Your objective - Reproduce every line of the following material verbatim, with no changes.

----------

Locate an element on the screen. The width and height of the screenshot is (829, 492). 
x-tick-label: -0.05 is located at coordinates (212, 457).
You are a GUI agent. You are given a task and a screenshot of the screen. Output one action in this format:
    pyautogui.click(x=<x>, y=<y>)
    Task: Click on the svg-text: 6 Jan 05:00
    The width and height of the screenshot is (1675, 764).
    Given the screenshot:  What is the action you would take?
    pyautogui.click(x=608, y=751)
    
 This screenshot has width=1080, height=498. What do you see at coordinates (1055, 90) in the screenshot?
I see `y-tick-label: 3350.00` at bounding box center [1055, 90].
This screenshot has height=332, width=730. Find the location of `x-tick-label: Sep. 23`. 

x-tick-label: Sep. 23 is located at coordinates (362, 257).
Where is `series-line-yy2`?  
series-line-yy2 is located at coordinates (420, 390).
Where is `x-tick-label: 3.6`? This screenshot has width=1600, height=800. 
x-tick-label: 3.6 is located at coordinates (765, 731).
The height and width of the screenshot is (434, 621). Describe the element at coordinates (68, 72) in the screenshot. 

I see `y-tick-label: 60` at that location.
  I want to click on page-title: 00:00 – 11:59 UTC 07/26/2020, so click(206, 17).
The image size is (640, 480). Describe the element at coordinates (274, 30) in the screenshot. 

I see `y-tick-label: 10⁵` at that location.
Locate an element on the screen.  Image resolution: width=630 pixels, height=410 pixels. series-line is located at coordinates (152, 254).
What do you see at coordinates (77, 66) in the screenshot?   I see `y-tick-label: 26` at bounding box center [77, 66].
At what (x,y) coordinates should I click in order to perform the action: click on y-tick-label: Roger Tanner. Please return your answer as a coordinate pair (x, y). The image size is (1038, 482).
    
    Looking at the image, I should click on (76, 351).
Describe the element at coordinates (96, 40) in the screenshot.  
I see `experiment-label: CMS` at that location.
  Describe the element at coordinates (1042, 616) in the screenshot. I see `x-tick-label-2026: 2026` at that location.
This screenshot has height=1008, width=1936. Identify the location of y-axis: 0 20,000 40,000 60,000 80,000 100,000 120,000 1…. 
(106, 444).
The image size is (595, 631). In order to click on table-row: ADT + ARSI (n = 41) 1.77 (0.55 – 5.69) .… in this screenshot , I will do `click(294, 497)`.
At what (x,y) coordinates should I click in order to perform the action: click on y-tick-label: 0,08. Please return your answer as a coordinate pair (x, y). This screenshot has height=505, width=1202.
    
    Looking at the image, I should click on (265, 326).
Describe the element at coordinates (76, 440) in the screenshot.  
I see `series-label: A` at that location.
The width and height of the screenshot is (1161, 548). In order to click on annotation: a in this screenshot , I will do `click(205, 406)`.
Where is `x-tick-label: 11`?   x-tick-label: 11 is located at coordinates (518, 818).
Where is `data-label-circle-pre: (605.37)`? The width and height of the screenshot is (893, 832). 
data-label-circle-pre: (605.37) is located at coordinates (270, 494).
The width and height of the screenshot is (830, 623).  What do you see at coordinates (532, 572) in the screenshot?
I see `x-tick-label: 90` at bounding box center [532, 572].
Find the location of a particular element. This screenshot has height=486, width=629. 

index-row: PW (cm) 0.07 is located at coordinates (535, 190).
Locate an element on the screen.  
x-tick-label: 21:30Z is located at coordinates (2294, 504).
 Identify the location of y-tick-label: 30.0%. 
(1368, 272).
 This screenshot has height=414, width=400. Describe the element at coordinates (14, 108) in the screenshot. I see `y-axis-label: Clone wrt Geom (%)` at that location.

----------

Response to the exercise -
Locate an element on the screen. The width and height of the screenshot is (829, 492). 
x-tick-label: -0.05 is located at coordinates (212, 457).
You are a GUI agent. You are given a task and a screenshot of the screen. Output one action in this format:
    pyautogui.click(x=<x>, y=<y>)
    Task: Click on the svg-text: 6 Jan 05:00
    The width and height of the screenshot is (1675, 764).
    Given the screenshot:  What is the action you would take?
    pyautogui.click(x=608, y=751)
    
 This screenshot has width=1080, height=498. What do you see at coordinates (1055, 90) in the screenshot?
I see `y-tick-label: 3350.00` at bounding box center [1055, 90].
This screenshot has height=332, width=730. Find the location of `x-tick-label: Sep. 23`. 

x-tick-label: Sep. 23 is located at coordinates (362, 257).
Where is `series-line-yy2`?  
series-line-yy2 is located at coordinates (420, 390).
Where is `x-tick-label: 3.6`? This screenshot has width=1600, height=800. 
x-tick-label: 3.6 is located at coordinates (765, 731).
The height and width of the screenshot is (434, 621). Describe the element at coordinates (68, 72) in the screenshot. 

I see `y-tick-label: 60` at that location.
  I want to click on page-title: 00:00 – 11:59 UTC 07/26/2020, so click(206, 17).
The image size is (640, 480). Describe the element at coordinates (274, 30) in the screenshot. 

I see `y-tick-label: 10⁵` at that location.
Locate an element on the screen.  Image resolution: width=630 pixels, height=410 pixels. series-line is located at coordinates (152, 254).
What do you see at coordinates (77, 66) in the screenshot?   I see `y-tick-label: 26` at bounding box center [77, 66].
At what (x,y) coordinates should I click in order to perform the action: click on y-tick-label: Roger Tanner. Please return your answer as a coordinate pair (x, y). The image size is (1038, 482).
    
    Looking at the image, I should click on (76, 351).
Describe the element at coordinates (96, 40) in the screenshot.  
I see `experiment-label: CMS` at that location.
  Describe the element at coordinates (1042, 616) in the screenshot. I see `x-tick-label-2026: 2026` at that location.
This screenshot has height=1008, width=1936. Identify the location of y-axis: 0 20,000 40,000 60,000 80,000 100,000 120,000 1…. 
(106, 444).
The image size is (595, 631). In order to click on table-row: ADT + ARSI (n = 41) 1.77 (0.55 – 5.69) .… in this screenshot , I will do `click(294, 497)`.
At what (x,y) coordinates should I click in order to perform the action: click on y-tick-label: 0,08. Please return your answer as a coordinate pair (x, y). This screenshot has height=505, width=1202.
    
    Looking at the image, I should click on (265, 326).
Describe the element at coordinates (76, 440) in the screenshot.  
I see `series-label: A` at that location.
The width and height of the screenshot is (1161, 548). In order to click on annotation: a in this screenshot , I will do `click(205, 406)`.
Where is `x-tick-label: 11`?   x-tick-label: 11 is located at coordinates (518, 818).
Where is `data-label-circle-pre: (605.37)`? The width and height of the screenshot is (893, 832). 
data-label-circle-pre: (605.37) is located at coordinates (270, 494).
The width and height of the screenshot is (830, 623).  What do you see at coordinates (532, 572) in the screenshot?
I see `x-tick-label: 90` at bounding box center [532, 572].
Find the location of a particular element. This screenshot has height=486, width=629. 

index-row: PW (cm) 0.07 is located at coordinates (535, 190).
Locate an element on the screen.  
x-tick-label: 21:30Z is located at coordinates (2294, 504).
 Identify the location of y-tick-label: 30.0%. 
(1368, 272).
 This screenshot has height=414, width=400. Describe the element at coordinates (14, 108) in the screenshot. I see `y-axis-label: Clone wrt Geom (%)` at that location.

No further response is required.